Hungarian animator (born 1952)

Gábor Csupó (/ˌɡɑːbɔːr ˈtʃuːpoʊ/ GAH-bor-_-CHOO-poh, /hu/; born September 29, 1952) is a Hungarian animator, writer, director, producer, and graphic designer. He is co-founder of the animation studio Klasky Csupo, which produced the first three seasons of The Simpsons, as well as episodes of Rugrats, The Wild Thornberrys, Duckman, Stressed Eric, Rocket Power, As Told by Ginger, and Aaahh!!! Real Monsters.

==Early life==
Csupó was born on September 29, 1952, to Jewish parents in Budapest, Hungary.

==Career==
After four years at the Pannónia Filmstúdió animation studios, Csupó defected to the West in 1975, traveling along with several others, including musician Leslie Mándoki, through a railway tunnel connecting Yugoslavia and Austria.
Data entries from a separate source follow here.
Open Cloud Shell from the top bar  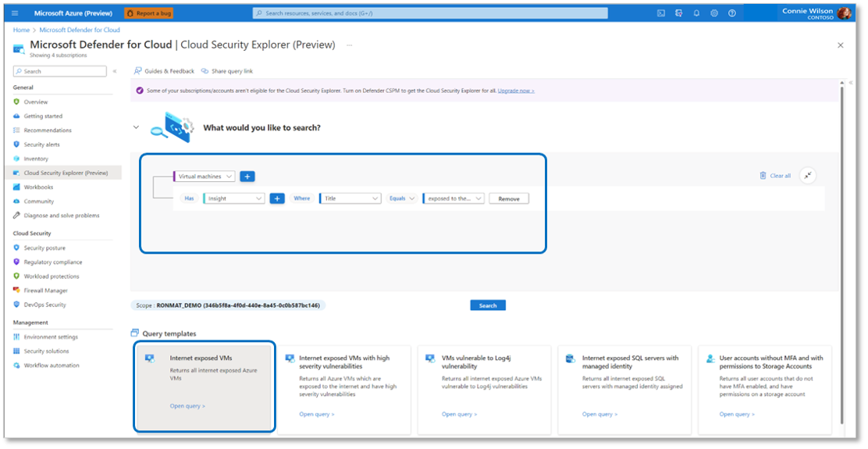tap(661, 13)
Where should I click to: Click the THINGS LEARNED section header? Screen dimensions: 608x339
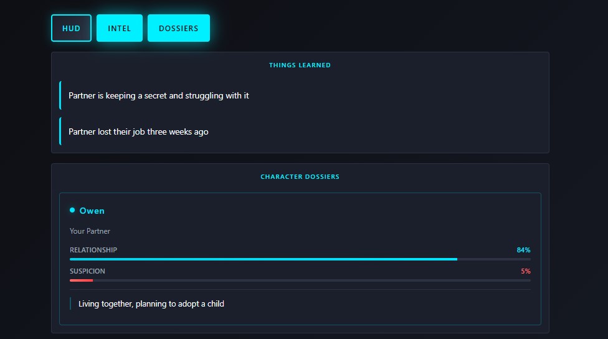tap(300, 65)
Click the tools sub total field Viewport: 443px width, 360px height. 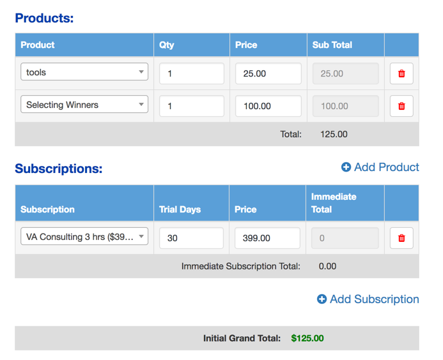click(345, 73)
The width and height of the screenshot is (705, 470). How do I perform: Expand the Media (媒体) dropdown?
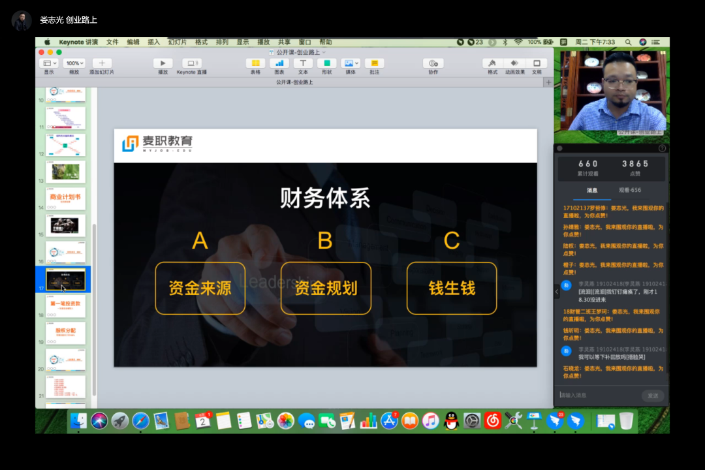coord(351,63)
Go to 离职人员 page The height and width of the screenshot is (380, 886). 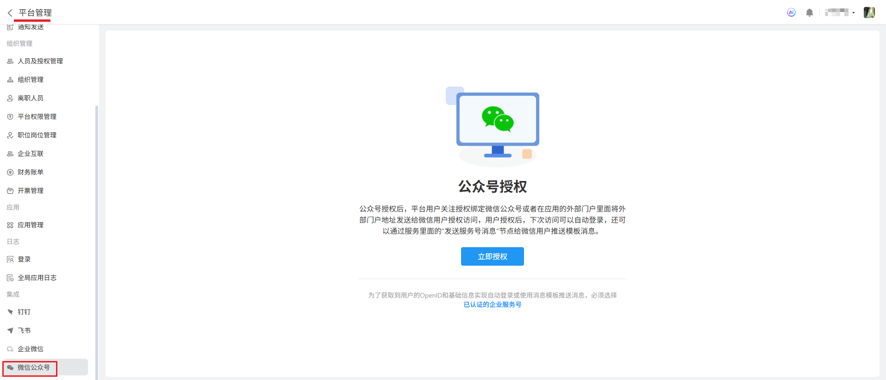tap(31, 98)
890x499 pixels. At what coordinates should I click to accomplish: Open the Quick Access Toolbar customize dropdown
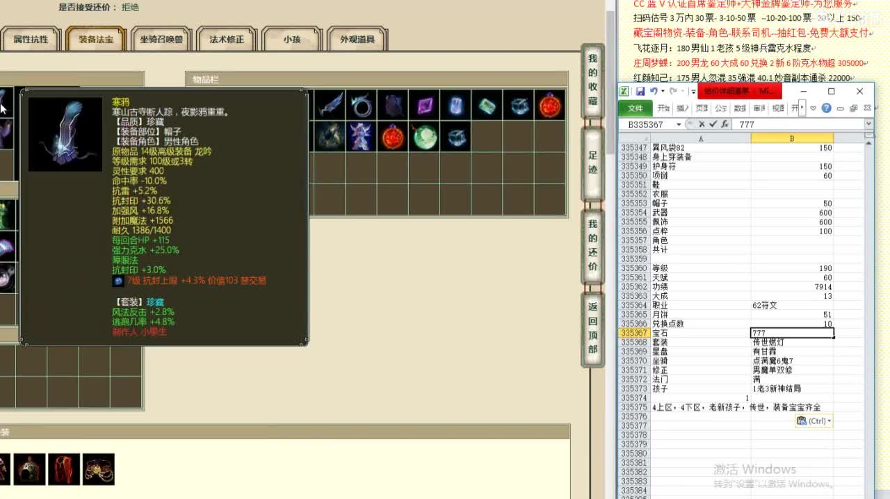pos(693,91)
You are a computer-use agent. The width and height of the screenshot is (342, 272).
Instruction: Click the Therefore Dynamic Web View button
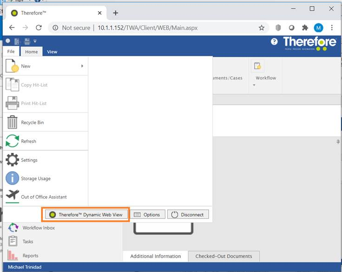pos(86,214)
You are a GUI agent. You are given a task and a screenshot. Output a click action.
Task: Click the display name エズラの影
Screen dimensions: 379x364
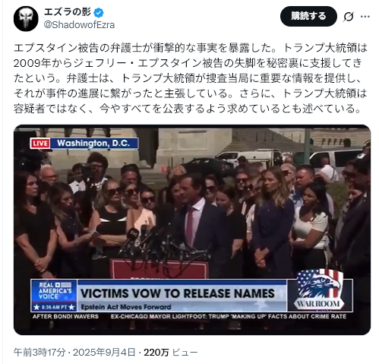[68, 12]
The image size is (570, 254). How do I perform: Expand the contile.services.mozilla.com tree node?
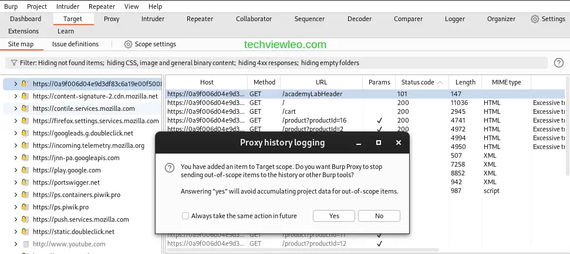(x=15, y=109)
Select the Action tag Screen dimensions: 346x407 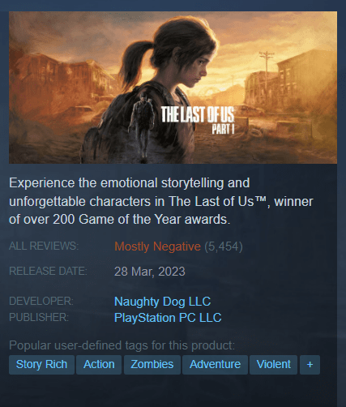pyautogui.click(x=99, y=365)
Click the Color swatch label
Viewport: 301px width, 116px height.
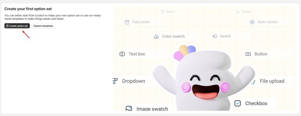173,36
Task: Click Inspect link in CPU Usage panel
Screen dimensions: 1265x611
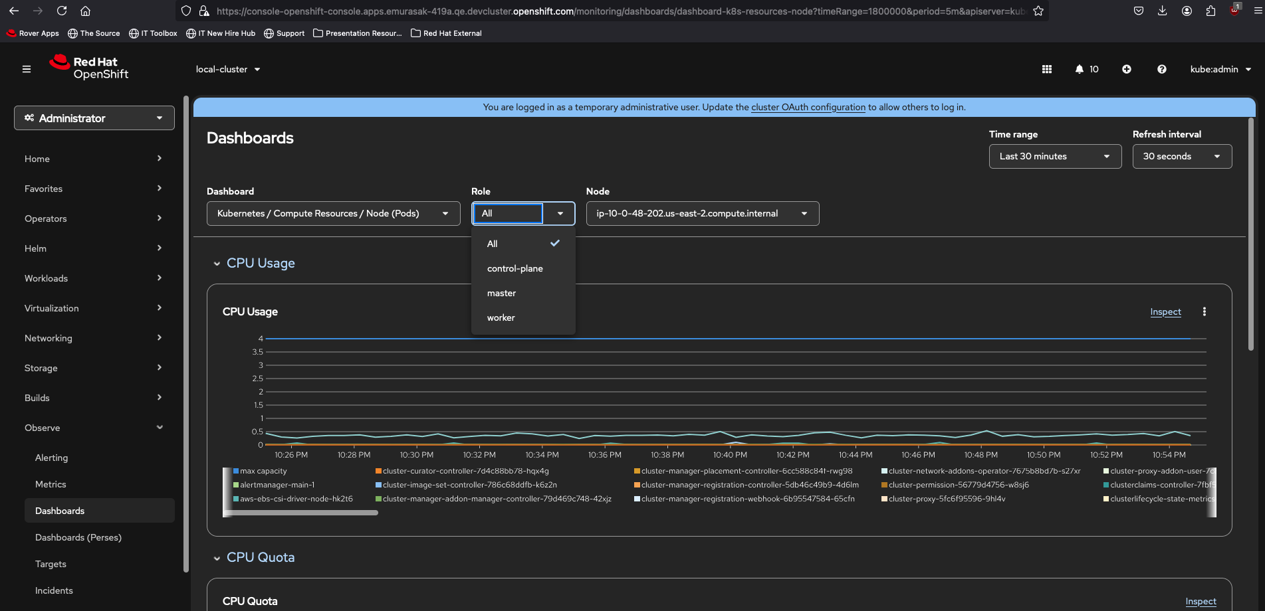Action: point(1165,311)
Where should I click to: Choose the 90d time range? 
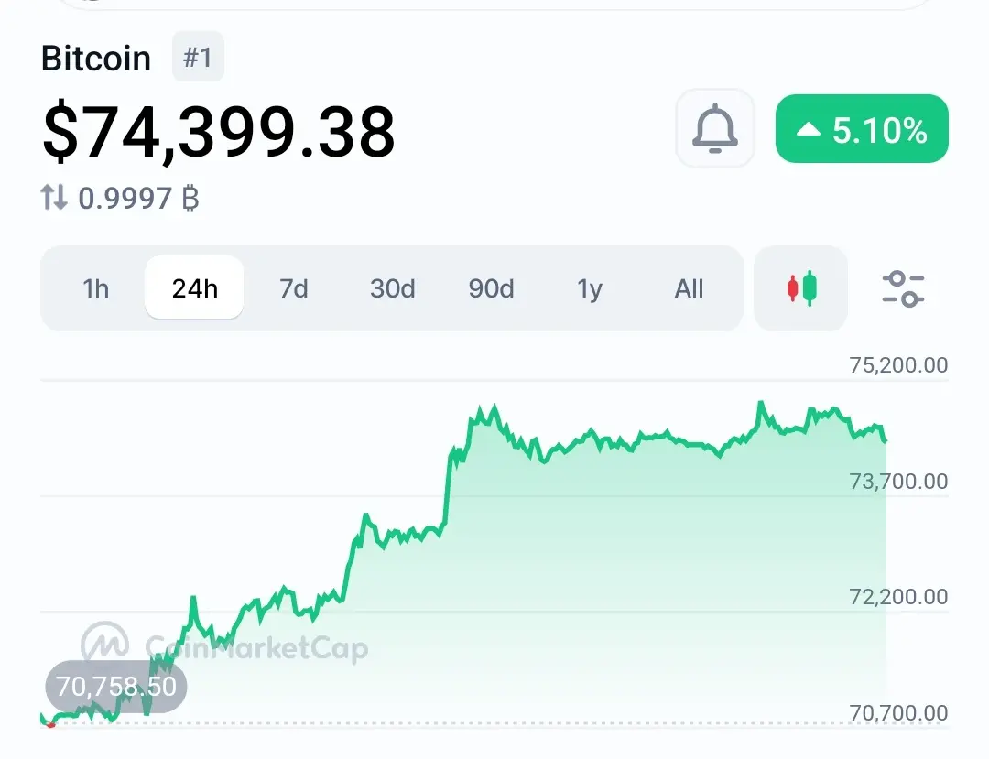(491, 288)
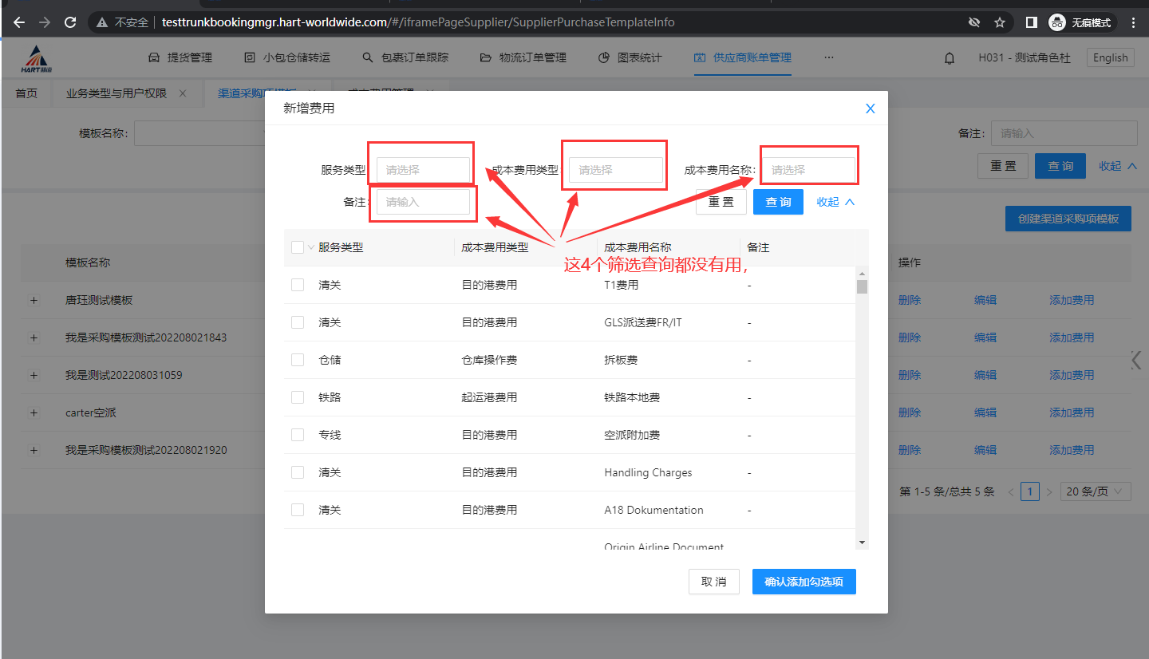Switch to the 首页 tab
The image size is (1149, 659).
tap(26, 93)
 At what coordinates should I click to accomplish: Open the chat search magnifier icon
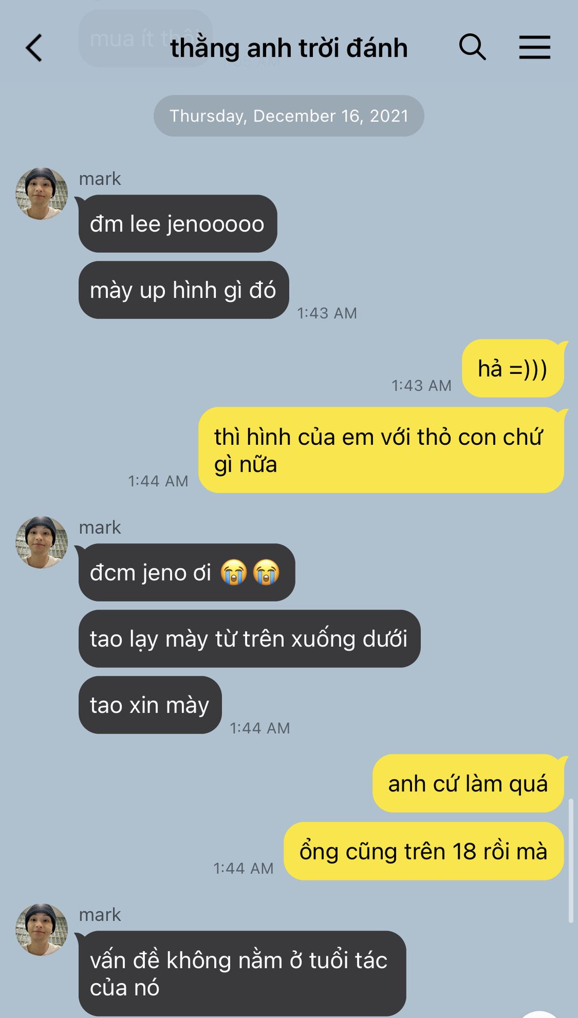click(472, 47)
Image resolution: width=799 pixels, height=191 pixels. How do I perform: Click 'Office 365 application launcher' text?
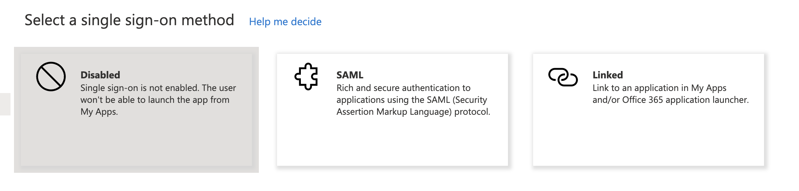click(x=685, y=100)
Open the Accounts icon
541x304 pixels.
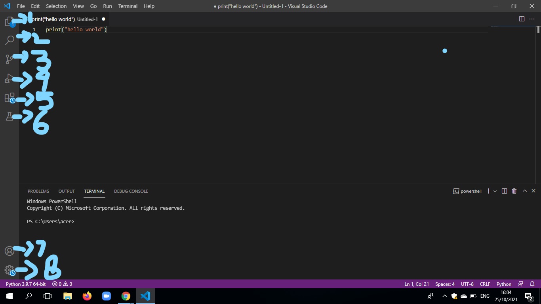[x=10, y=251]
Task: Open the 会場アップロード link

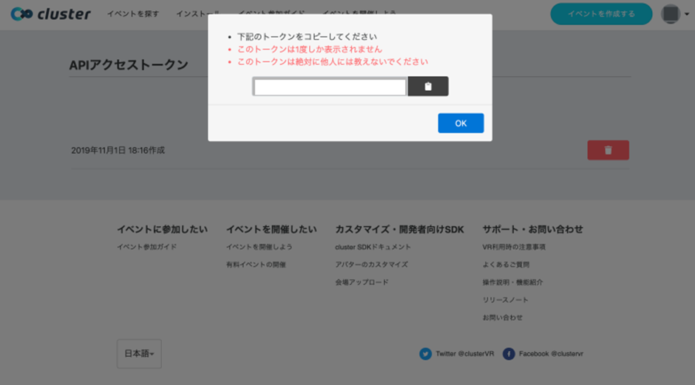Action: pos(362,282)
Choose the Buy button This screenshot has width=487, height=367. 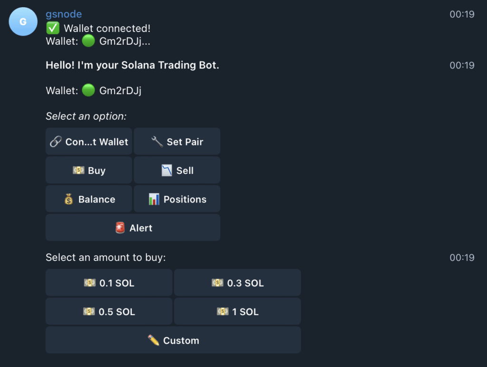pyautogui.click(x=89, y=170)
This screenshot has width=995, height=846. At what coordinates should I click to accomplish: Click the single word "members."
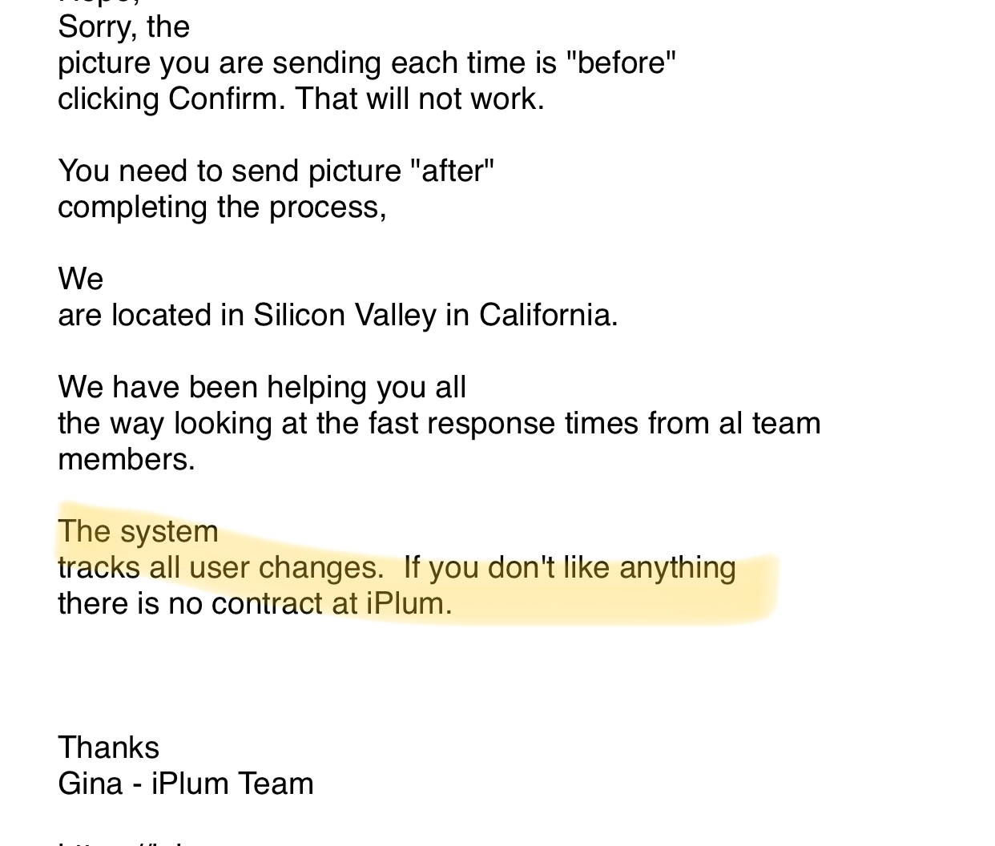(x=127, y=460)
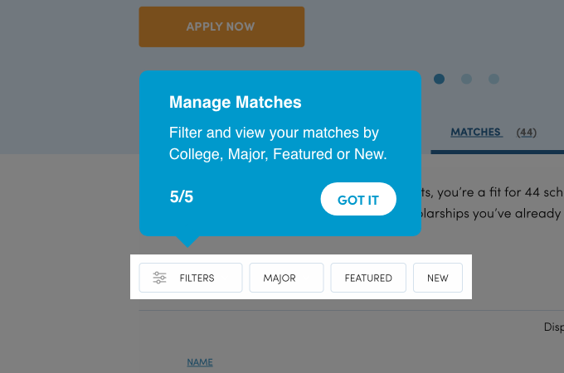Click the sliders icon in Filters button
The height and width of the screenshot is (373, 564).
tap(160, 278)
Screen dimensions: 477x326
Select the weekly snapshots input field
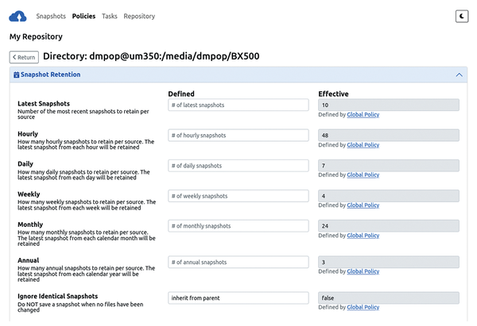pos(238,196)
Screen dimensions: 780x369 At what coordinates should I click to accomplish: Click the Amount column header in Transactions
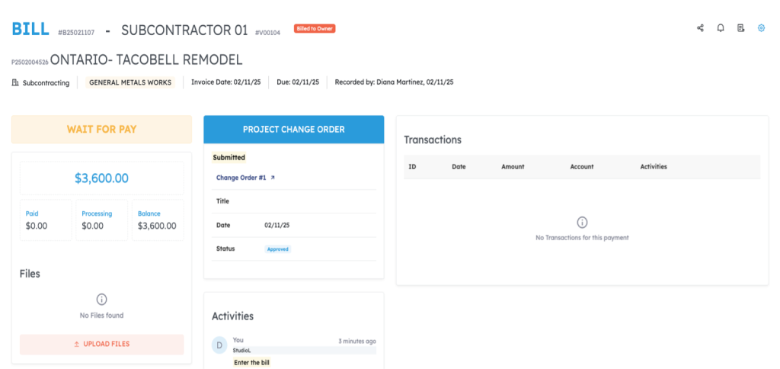(x=513, y=167)
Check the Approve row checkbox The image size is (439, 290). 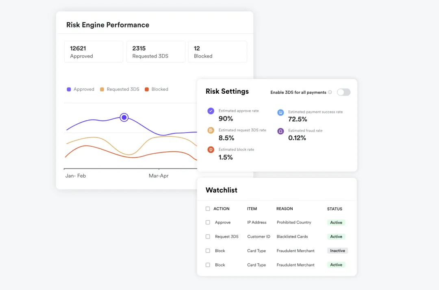click(208, 222)
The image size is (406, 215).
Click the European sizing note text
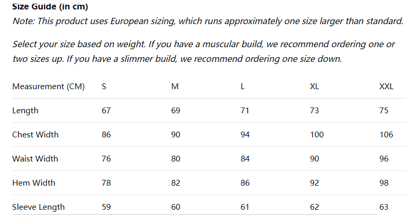pos(208,22)
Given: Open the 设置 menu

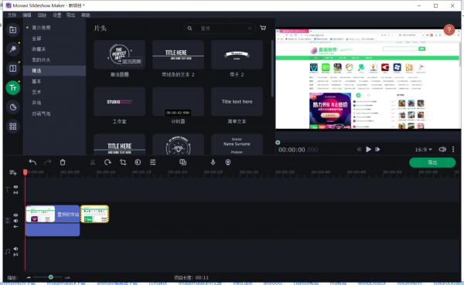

While working in Stockholm, Sweden he met Arlene Klasky, an American-born animator. The two subsequently started their own company, Klasky Csupo, which produced many popular animated television shows.

Before starting Klasky Csupo he emigrated to the United States in the late 1970s and began working as an animator for Hanna-Barbera on a few shows such as Casper and the Angels, Scooby and Scrappy-Doo, and The World's Greatest SuperFriends.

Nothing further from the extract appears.